O hype do "Build in Public" criou uma geração de SaaS medíocres!
Recentemente, tenho acompanhado o movimento de Build in Public em busca de inspiração. O que encontrei, no entanto, foi um cenário preocupante: uma saturação de estratégias de marketing agressivas para produtos tecnicamente pobres.
O Mano Deyvin já falou, é um sugando a ideia do outro e entregando um produto muito similar em uma embalagem um pouco diferente!
Estamos vivendo a era dos "SaaS Wrappers": códigos genéricos, muitas vezes apenas uma interface básica em cima de uma API de terceiros, com preços inflados para justificar o "tempo gasto" do desenvolvedor, em vez de focar no valor real entregue.
O lucro antes da aptidão técnica
O que me incomoda não é o lucro em si, mas a falta de consistência. A facilidade de desenvolvimento atual criou um mercado onde:
- A manutenção é zero, mas a mensalidade é alta: Soluções que rodam quase de graça são cobradas como serviços corporativos.
- Quantidade sobre qualidade: Lançam-se ferramentas para tudo, mas poucas parecem ser a "melhor solução" possível para o problema. As vezes você escolhe a solução X e daqui a 5 meses a Y tá melhor e mais pra frente e a X começou a ficar defasado e sem suporte.
- Foco no curto prazo: A preocupação é o lucro rápido, ignorando um posicionamento de mercado sólido ou uma arquitetura bem pensada.
O resultado? Um ecossistema de software "pobre", onde a engenharia e o processo é deixada de lado em favor de resultados rápidos.
De volta aos "velhos tempos": Software como Utilidade Pública
Decidi seguir o caminho oposto para o meu próximo projeto. Em vez de tentar surfar na onda das assinaturas recorrentes para funções básicas, quero resgatar a filosofia da ferramenta útil.

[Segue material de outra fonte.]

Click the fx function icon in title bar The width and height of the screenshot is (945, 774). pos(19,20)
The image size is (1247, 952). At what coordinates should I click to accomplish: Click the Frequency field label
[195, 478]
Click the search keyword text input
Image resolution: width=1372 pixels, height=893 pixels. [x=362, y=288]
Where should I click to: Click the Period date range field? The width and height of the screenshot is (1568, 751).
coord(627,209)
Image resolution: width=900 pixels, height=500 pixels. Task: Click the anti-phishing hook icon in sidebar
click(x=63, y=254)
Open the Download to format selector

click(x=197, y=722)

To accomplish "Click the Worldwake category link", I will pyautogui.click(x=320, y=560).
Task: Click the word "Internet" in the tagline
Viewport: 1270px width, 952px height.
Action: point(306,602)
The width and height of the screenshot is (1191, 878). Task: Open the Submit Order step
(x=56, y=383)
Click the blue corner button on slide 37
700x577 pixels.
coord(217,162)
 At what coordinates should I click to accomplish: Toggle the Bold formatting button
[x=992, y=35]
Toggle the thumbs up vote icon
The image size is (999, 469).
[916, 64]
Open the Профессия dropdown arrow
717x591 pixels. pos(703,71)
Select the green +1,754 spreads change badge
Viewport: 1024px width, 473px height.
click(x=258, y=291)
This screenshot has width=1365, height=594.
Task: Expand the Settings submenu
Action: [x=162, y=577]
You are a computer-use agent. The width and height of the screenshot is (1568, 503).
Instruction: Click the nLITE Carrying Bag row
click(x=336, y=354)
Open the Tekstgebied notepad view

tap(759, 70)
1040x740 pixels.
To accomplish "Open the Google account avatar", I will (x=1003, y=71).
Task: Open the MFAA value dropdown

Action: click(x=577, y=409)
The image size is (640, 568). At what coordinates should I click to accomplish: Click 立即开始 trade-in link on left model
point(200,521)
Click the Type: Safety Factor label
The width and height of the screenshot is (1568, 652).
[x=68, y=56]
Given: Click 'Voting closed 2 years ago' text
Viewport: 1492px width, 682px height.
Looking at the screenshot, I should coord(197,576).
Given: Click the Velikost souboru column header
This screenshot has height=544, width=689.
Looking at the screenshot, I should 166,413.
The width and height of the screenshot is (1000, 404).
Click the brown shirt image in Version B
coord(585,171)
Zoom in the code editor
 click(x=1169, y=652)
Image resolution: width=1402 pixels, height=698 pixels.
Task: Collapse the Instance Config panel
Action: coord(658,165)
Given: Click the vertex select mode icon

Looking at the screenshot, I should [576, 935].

Minha ideia é recriar algo que já existe, mas de uma forma honesta:
- Uso Gratuito: Sem paywalls abusivos para funções essenciais.
- Monetização Ética: Baseada em anúncios não intrusivos e doações, focando apenas em cobrir custos e manter a melhora contínua.
- Foco no Serviço, não no Exit: Um projeto para crescer aos poucos, onde o lucro seja consequência direta da utilidade que ele provê à comunidade.
Acredito que ainda há espaço para o software que "apenas funciona" e que respeita a inteligência do usuário. No fim das contas, a boa engenharia deve servir às pessoas, não apenas às métricas de vaidade do Stripe.
E vocês, o que pensam sobre o estado atual dos micro-SaaS? Estamos priorizando o marketing e esquecendo a essência da programação?